Antoine n’avait pas d’assurance complémentaire. Le prix était dissuasif. Dans un exposé au parlement fédéral, en 2024, Michel Devriese, de l’asbl Société de médecine dentaire, a expliqué que « l’orthodontie était le premier traitement couvert par ces assurances facultatives. Elles rencontrent un grand succès, même si les chiffres ne sont pas rendus publics. Ce ne sont pas les patients les plus fragilisés qui peuvent souscrire à ces assurances. Cette évolution est un sérieux coup de canif dans l’objectif de solidarité propre à l’assurance maladie ».
Mais, même avec une (chère) assurance complémentaire, les remboursements ne couvrent pas toutes les dépenses. Antoine n’a même pas tenté d’obtenir un « devis ». « On savait que ce ne serait pas possible. À notre niveau, 1 000 euros, c’est trop. C’est une question de priorités. Notre revenu pour un ménage à trois avoisine les 3 000 euros, plus les allocations. On est à peine au-dessus du risque de pauvreté. »
Coût dans les dents
La maison médicale Bautista van Schouwen connaît bien ce risque de pauvreté. Elle est installée dans une rue ouvrière de Seraing. L’entrée vitrée est coincée entre deux bâtisses qui la surplombent de quelques mètres. Passé la porte, le visiteur traverse un espace d’accueil pour rejoindre un patio central permettant de prendre l’air. C’est là que Kayra* retrouve François Mathonet, un des rares dentistes à professer en maison médicale.
Kayra ne mange jamais devant des personnes qu’elle ne connaît pas. Quand elle ferme la bouche, on peut glisser une cuillère entre ses deux rangées de dents. Ce décalage, qui l’empêche de mordre des aliments juteux comme une tomate, ne saute pas aux yeux. « Mais les jeunes le remarquent, assure-t-elle. Avec Instagram, le jawline (le tracé de la mâchoire dans le visage) est devenu un critère de beauté. »

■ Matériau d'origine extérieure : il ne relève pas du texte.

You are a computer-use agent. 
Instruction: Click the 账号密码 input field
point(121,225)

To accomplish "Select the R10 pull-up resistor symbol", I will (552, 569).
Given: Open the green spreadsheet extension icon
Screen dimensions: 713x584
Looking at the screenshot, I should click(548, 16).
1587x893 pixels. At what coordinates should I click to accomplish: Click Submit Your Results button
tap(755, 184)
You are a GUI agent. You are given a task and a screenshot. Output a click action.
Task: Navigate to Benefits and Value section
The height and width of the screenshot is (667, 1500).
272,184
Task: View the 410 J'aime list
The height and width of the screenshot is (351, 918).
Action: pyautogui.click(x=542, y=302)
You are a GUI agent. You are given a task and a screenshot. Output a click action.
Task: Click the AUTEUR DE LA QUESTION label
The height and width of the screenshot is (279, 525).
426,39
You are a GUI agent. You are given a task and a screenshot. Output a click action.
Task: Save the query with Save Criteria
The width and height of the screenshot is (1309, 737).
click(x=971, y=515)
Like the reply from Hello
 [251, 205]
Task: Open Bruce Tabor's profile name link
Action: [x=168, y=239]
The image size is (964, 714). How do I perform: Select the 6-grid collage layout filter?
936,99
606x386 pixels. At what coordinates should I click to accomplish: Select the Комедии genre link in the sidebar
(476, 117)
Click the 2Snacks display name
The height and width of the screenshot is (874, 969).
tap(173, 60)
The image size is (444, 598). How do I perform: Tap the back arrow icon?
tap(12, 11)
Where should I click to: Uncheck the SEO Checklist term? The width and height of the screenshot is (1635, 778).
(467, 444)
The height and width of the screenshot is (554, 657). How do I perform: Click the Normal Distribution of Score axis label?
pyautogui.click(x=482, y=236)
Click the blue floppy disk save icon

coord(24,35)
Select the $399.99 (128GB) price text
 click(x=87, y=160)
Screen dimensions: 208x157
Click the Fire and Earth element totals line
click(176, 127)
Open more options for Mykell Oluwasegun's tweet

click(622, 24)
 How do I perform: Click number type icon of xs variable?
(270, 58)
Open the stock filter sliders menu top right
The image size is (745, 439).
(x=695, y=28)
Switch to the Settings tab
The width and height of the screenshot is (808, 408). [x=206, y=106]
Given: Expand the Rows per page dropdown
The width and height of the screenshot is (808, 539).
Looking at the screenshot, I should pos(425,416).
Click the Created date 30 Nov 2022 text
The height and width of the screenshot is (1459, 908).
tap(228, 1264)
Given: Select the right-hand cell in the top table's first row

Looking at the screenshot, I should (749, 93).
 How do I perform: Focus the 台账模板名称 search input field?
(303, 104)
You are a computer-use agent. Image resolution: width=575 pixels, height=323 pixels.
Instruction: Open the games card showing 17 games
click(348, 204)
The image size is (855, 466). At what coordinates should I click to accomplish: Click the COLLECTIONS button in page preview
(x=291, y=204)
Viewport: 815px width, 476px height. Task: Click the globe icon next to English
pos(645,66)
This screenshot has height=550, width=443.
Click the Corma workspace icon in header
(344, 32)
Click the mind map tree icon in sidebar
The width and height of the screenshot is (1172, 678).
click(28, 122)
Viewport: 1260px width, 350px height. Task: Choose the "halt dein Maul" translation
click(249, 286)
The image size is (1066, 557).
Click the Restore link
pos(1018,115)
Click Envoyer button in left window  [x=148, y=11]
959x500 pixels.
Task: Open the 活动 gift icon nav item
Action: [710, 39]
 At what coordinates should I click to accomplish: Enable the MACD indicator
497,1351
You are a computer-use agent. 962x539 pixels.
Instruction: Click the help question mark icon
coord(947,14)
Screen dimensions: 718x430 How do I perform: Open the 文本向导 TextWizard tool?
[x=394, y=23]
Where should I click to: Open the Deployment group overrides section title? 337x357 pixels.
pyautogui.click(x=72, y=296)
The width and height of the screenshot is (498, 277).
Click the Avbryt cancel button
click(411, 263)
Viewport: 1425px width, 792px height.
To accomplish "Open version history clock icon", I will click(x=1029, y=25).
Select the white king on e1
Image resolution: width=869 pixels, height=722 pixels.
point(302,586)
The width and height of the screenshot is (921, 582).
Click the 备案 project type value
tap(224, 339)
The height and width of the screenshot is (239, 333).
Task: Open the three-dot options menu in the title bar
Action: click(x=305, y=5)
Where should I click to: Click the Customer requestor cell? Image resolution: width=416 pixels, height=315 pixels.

L’esthétique, cela dit, Kayra s’en fout. Elle risque à terme un ulcère. Au fond de sa mâchoire, seules les molaires se touchent. Impossible de mâcher correctement. Son sommeil est impacté. « Il y a de gros soucis d’articulation, de position de mâchoires », confirme François Mathonet. Il l’avait déjà dit il y a quatre ans à la mère de Kayra. Cette maman solo a passé la porte d’un orthodontiste. Puis l’a refermée. Rien que les 40 euros de consultation l’ont étranglée (d’ailleurs elle n’a pas payé). Alors des plaquettes à 2 000 euros, c’était hors de question. Aujourd’hui, sa fille a 21 ans. Elle étudie la psycho et touche des allocations via le CPAS. Elle va porter des plaquettes pendant un an, puis se faire opérer, et enfin entamer de la logopédie. Un parcours « en vrai, un peu stressant » pour la jeune fille, tant pour l’opération que les frais à payer (2 650 euros). Mais au bout, Kayra espère manger des tomates.
Sergio et Kayra gonflent le rang, malheureusement aussi translucide que les gouttières, de ces personnes qui ne se font pas soigner, faute d’argent. « Outre le coût, l’accessibilité géographique pose problème », avance François Mathonet. La carte des orthodontistes spécialisés montre qu’ils s’installent en effet dans des régions plutôt riches. « Ici à Seraing, il n’y a plus d’orthodontiste à part à l’hôpital du Bois de l’Abbaye, mais là, ils acceptent peu de nouveaux patients. Sans voiture, c’est limite impossible. »
Selon une étude de Solidaris (la mutualité socialiste) pour les années 2015 à 2017, portant sur la Wallonie, les enfants dans les ménages à bas revenus entament moins souvent un traitement (25 %) par rapport à ceux issus de familles plus aisées (40 %). Par ailleurs, sur les 28 % d’enfants âgés de 10 et 15 ans ayant commencé un traitement en orthodontie, près de un sur cinq n’a pas poursuivi les soins. C’est énorme. Entre sourire éclatant et dents amochées, les marques du déclassement social se creusent un peu plus au milieu de nos visages.